Maximum Likelihood Estimation (MLE)
Introduction
"Parameter Inference" is one of the most important concepts of predictive machine learning. In this lesson, we will try to build an intuition and develop a sound understanding of the the ideas around this concept. We will first look at the maximum likelihood estimation (MLE) for the posterior probability based on observed data. The lesson explains the context of a random experiment involving a series of coin tosses to conclude the general formula for MLE for a binomial distribution.
Objectives
You will be able to:
- Understand and describe parametric inference based in context of identifying optimal values for model parameters
- Understand the concept of likelihood , and the difference between likelihood and a probability
- Describe MLE assumption of IID samples and its implications on model development
Parameter Inference
Parameter Inference is the process of probabilistically inferring parameter(s) for a model of our choice, that is which parameter values best describe the underlying dataset, used in an analytical context. Let's try to understand this with a simple experiment with a 10 times coin flip and inspecting the outcome.
import random
def coinToss():
number = int(input("Number of times to flip coin: "))
recordList = []
heads = 0
tails = 0
for amount in range(number):
flip = random.randint(0, 1)
if (flip == 0):
print("Toss", amount+1 ,':' , "Heads")
recordList.append("Heads")
else:
print("Toss", amount+1 ,':' , "Tails")
recordList.append("Tails")
print(str(recordList))
print(str(recordList.count("Heads")) + str(recordList.count("Tails")))
return recordList
lst = coinToss()
Number of times to flip coin: 10
Toss 1 : Tails
Toss 2 : Tails
Toss 3 : Heads
Toss 4 : Tails
Toss 5 : Tails
Toss 6 : Heads
Toss 7 : Tails
Toss 8 : Tails
Toss 9 : Heads
Toss 10 : Heads
['Tails', 'Tails', 'Heads', 'Tails', 'Tails', 'Heads', 'Tails', 'Tails', 'Heads', 'Heads']
46
Remember its a random experiment so the output will change everytime you run it. Here is the output sequence we'll use in this lesson:
['Heads', 'Heads', 'Tails', 'Tails', 'Tails', 'Heads', 'Tails', 'Heads', 'Heads', 'Heads']

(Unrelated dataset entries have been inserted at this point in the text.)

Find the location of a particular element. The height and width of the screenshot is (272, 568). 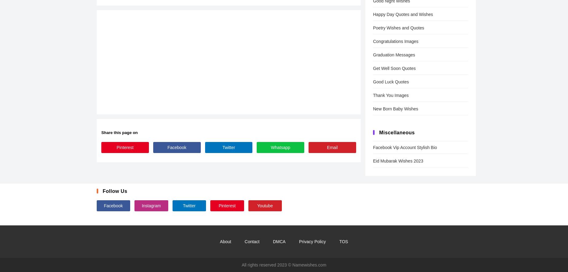

'Whatsapp' is located at coordinates (280, 147).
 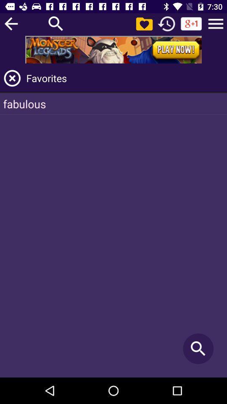 I want to click on the menu icon, so click(x=216, y=23).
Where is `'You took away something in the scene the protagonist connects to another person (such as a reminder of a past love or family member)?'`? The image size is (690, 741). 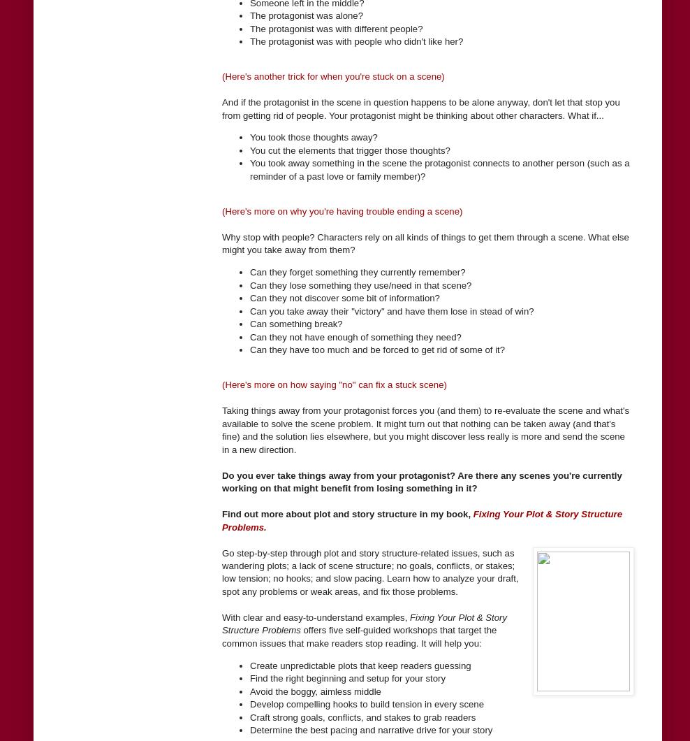
'You took away something in the scene the protagonist connects to another person (such as a reminder of a past love or family member)?' is located at coordinates (249, 168).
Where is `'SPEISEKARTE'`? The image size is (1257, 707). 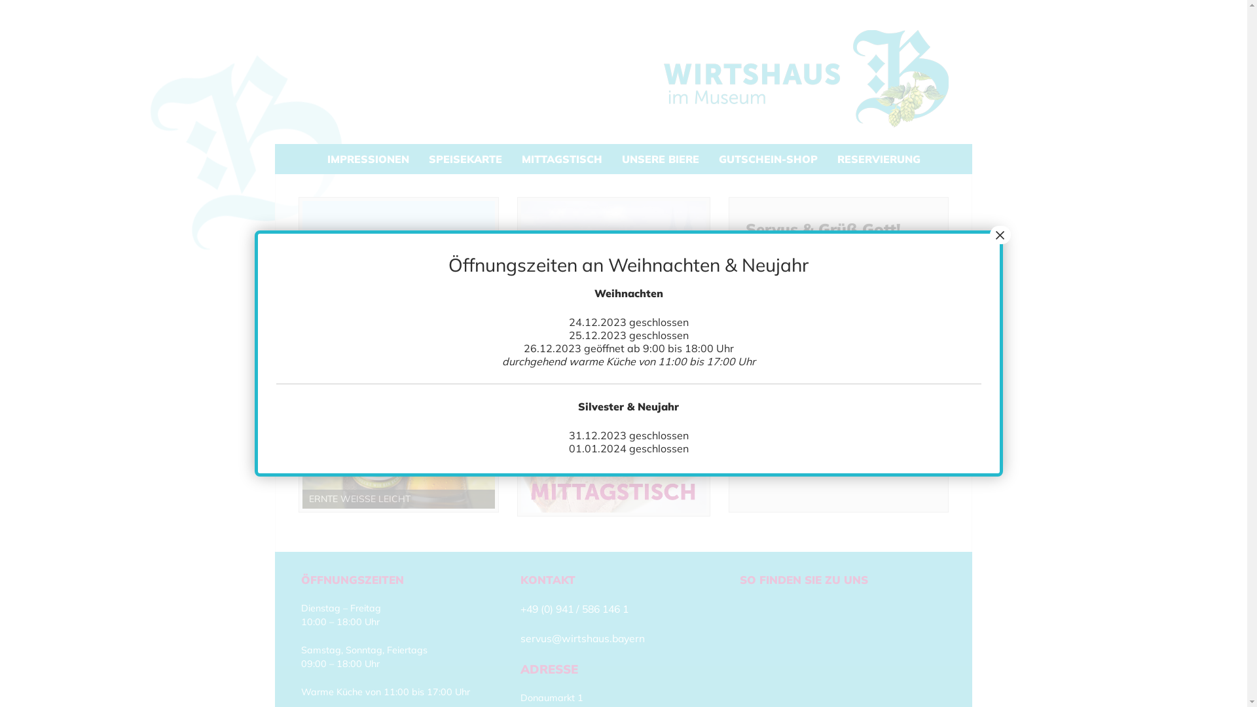 'SPEISEKARTE' is located at coordinates (465, 158).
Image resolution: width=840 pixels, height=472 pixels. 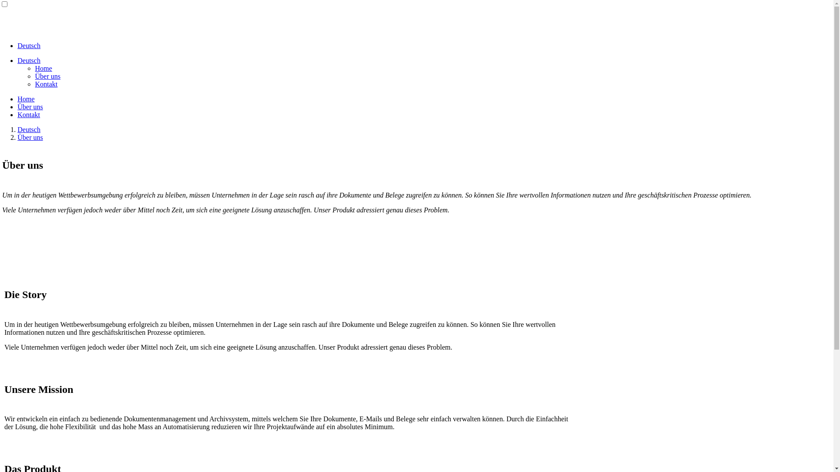 What do you see at coordinates (17, 129) in the screenshot?
I see `'Deutsch'` at bounding box center [17, 129].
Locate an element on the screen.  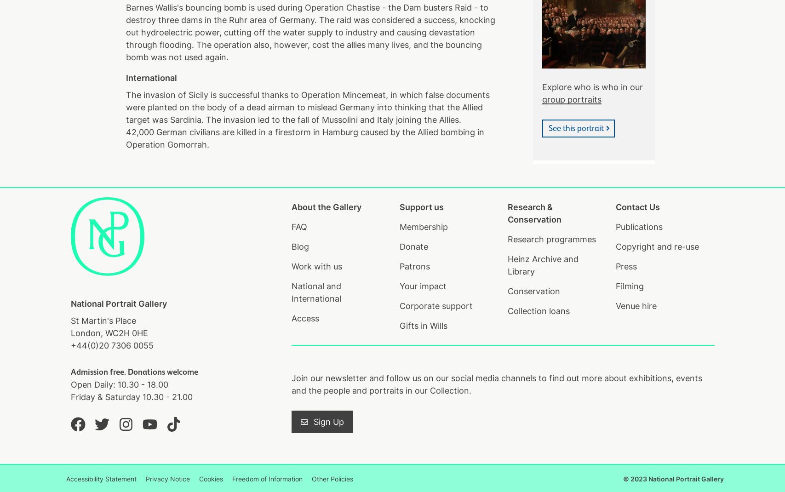
'Conservation' is located at coordinates (533, 291).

Considering its a random experiment, we can say that there has to be some underlying parameter for the outcome of a coin flip. Also, consider other random experiments with dice rolls. Can we identify a parameter that determines the outcome of such experiments ?
Parameter Inference is all to do with identifying that parameter with its optimal value. The first key step in this process is Maximum Likelihood Estimation (MLE). Below we shall look into this process with our simple coin flip example.
Maximum Likelihood Estimation
MLE primarily deals with determining the parameters that maximize the probability of the data. Such a determination can help us predict the outcome of future experiments e.g. If we Toss the coin 1 more time, what is the probability of seeing a Head?
- Its a fair coin so probability is 0.5.
This is a safe assumption as it assumes independence between coin flips and hence past events have no impact on future ones.
We know we can also calculate the probability based on outcomes of previous events
p_head = lst.count("Heads")/10
p_head
0.4
With both these approaches in hand , let's see which answer is more suitable by creating a general case from this example. We want to know the probability of 11th flip $ p_{11}(f_{11})$, being a head so we can write:
$p_{11}(f_{11}=Heads)$
We can also write above for calculating probability of
$p_i(f_i = Heads) = \theta_i$
Here we introduce
$p_i((f_i = Heads) | \theta_i)$
The probability of seeing heads in the ith flip , given theta_i
This makes sense so far, but raises a few confusing points: If the data depends on theta parameter, then the first ten coin flips f_1 to f_10 depend on theta_1 to theta_10 for i = 1 to 10. So looking at the outcome of first ten experiments, how can we extrapolate it to theta_11?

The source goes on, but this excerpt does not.